TheWrathOfGrapes said...

geriatric_eunuch said...
When will those cupid stunts ever learn to adopt ///

This I like. A bit of topic, but since we are in a swearing mood. Reminds me of this:

What's the difference between a circus and a bevy of beauties?

One is an array of cunning stunts...

Anonymous said...

Disagree on this.

believe that many criminals - eg a love-crazed jilted man who kills his ex-lover - are not rational people and they do not make rational decisions).

I think that most are rational, like in the case of premediated murder. As for those in crime of passion kind of things, I think it is a case by case basis whether the person is rational or not. And there are physhiatrists who will take the stand to see if one id rational or not, right? Effective deterrent? Well, that is another issue but different countries think differently in this way. Some people are just so bad that if they are imprisoned, they might even be a threat to other prisoners. Of cos, these are extreme cases but in my opinion, death penalty id for these extreme cases.


This I agree.
3. One of the most frightening things about Singapore's laws is that where death has been prescribed as a penalty, thenonce the offence is proven, it leaves no discretion for the judge to mete out ANY other punishment - eg life imprisonment - regardless of any unusual extenuating or mitigating factors in the circumstances of the case

There should not be MANDATORY DEATH sentences. The judge should be given some lattitude here. If a terrorist surrenders or drug trafficker gives up, well, maybe life imprisonment but not death. Should not be mandatory.

But singapore is relatively drug free and perhaps our harsh laws work? So if we dun do drugs, what do we have to fear of this law? And I dun think most of us will go round murdering right? The only worry is if we have been set up and wrongly accused but then, we must have faith that we can prove our innocence. If we do not have faith in the integrity of the legal system in death penalty cases, I think we better migrate soon.

Exercise data
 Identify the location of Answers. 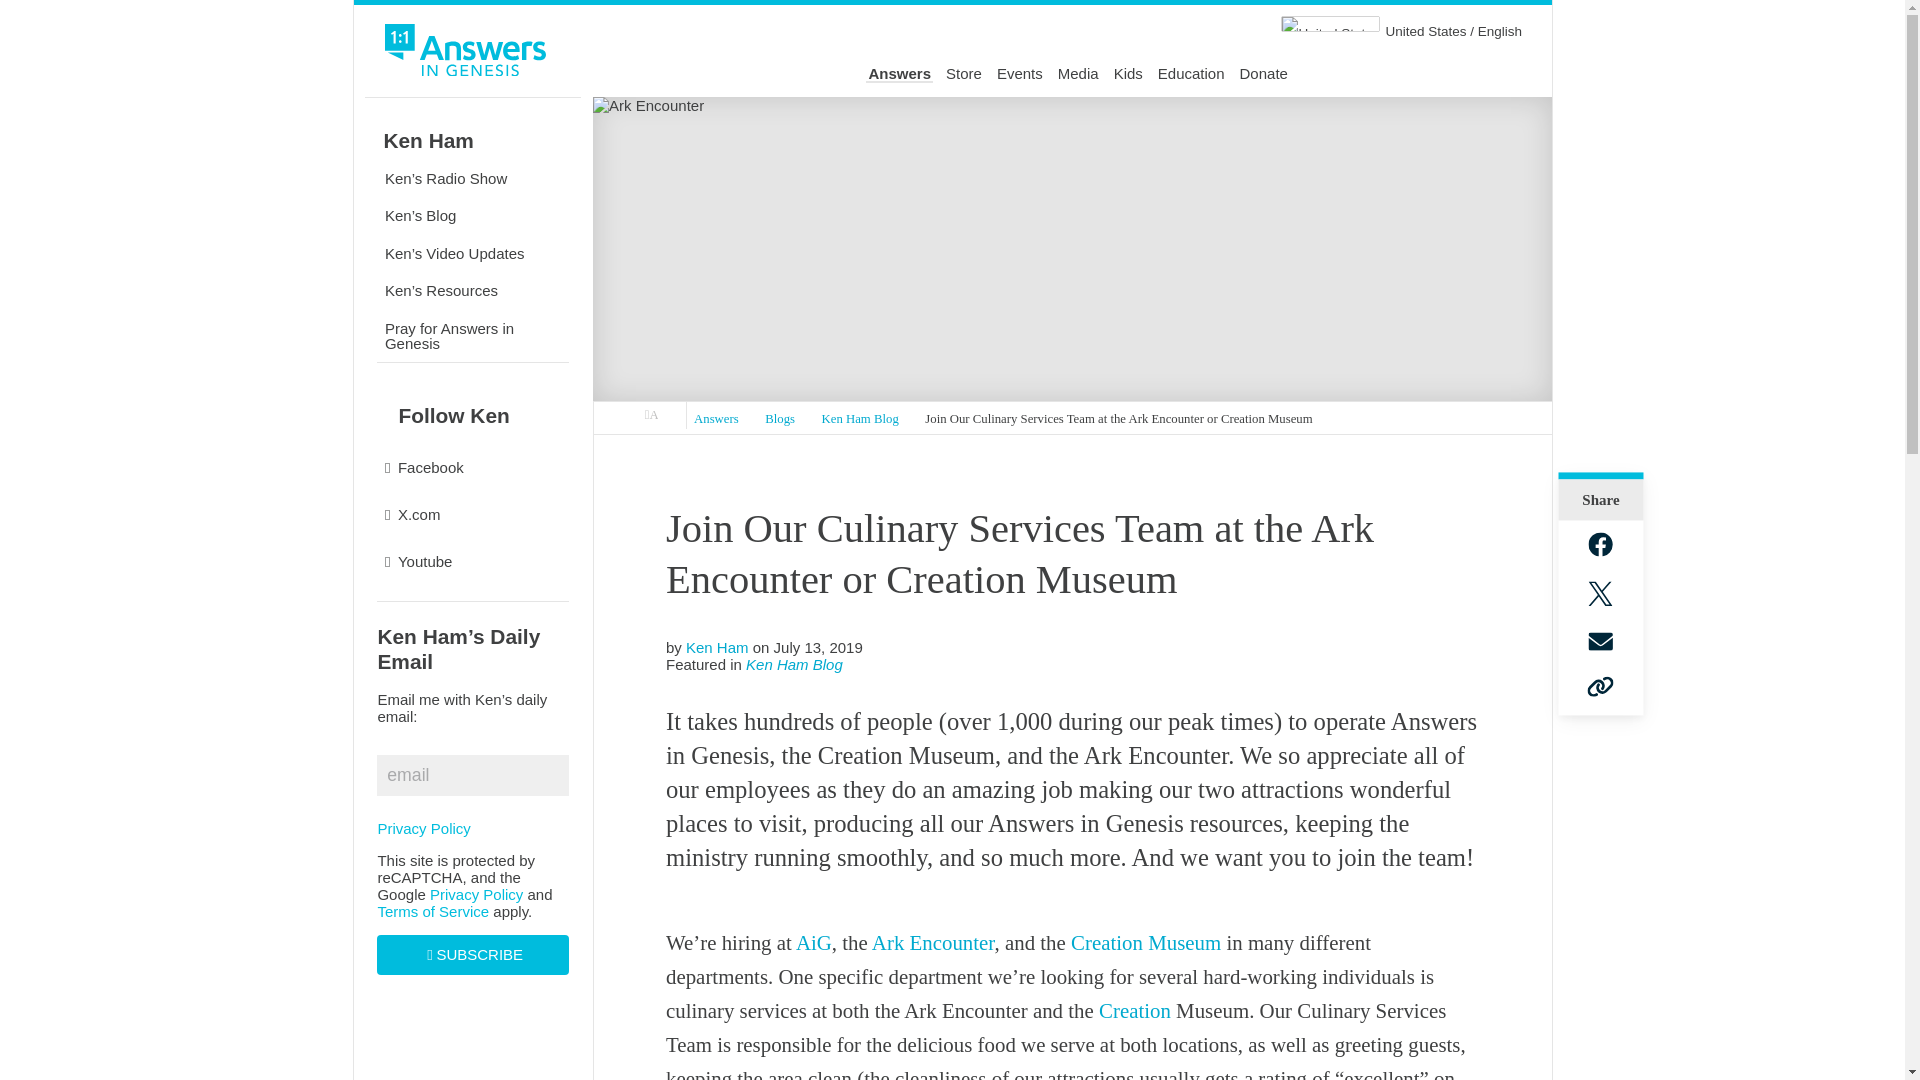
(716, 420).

* * *

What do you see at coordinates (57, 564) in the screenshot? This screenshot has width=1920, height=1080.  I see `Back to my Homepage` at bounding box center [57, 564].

---

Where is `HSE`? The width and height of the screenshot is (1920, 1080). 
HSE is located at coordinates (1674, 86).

Prompt A
Using the death penalty comments, say whether each statement agrees with them. Answer yes or no for each, and quote the deciding words.
(i) The anonymous commenter thinks most criminals are rational.
(ii) The anonymous commenter supports mandatory death sentences.
(iii) The anonymous commenter describes Singapore as relatively drug free.
Prompt B
List every commenter name that appears before "said..." in the death penalty comments.
Prompt C
Write the next part of the death penalty comments, starting after their final sentence.

Answer space A
(i) Yes: "I think that most are rational, like in the case of premediated murder."
(ii) No: "There should not be MANDATORY DEATH sentences."
(iii) Yes: "But singapore is relatively drug free and perhaps our harsh laws work?"

Answer space B
TheWrathOfGrapes
geriatric_eunuch
Anonymous

Answer space C
Philip

Anonymous said...

The death penalty is a proven deterrent and in terms of morality, it brings justice and closure to the family and friends of the victim and to society.

It is not about killing people but rather bringing justice and comfort to society and family and friends of the victim.

To do anything less would be cowardly, sanctimonius and irrationally emotional.

It require guts to do the right thing, and sadly, the leftwing ultra-liberal owner of this blog does not have them.

Edgeforall.

Mr Wang Says So said...

Yup, if the Dalai Lama and the Pope are "ultraliberal" and "leftwing", then that would be me as well. We share similar views on the death penalty.

Or maybe that just makes us sanctimonious, hypocritical and intolerant. Just like 99 other countries in the world.

Philip: You have confused the "rational man" in economics with "insanity" in criminal law. Two different concepts. Also, Singapore is not drug-free - not even close. Drug consumption cases form a very large category of criminal convictions in Singapore - to the extent that we need a separate enforcement agency (CNB)and separate prisons to hold the prisoners (DRCs). In fact, if you take a walk around the Sub Courts on any working day, you'll see quite a few cases going on. It has been this way for years and years.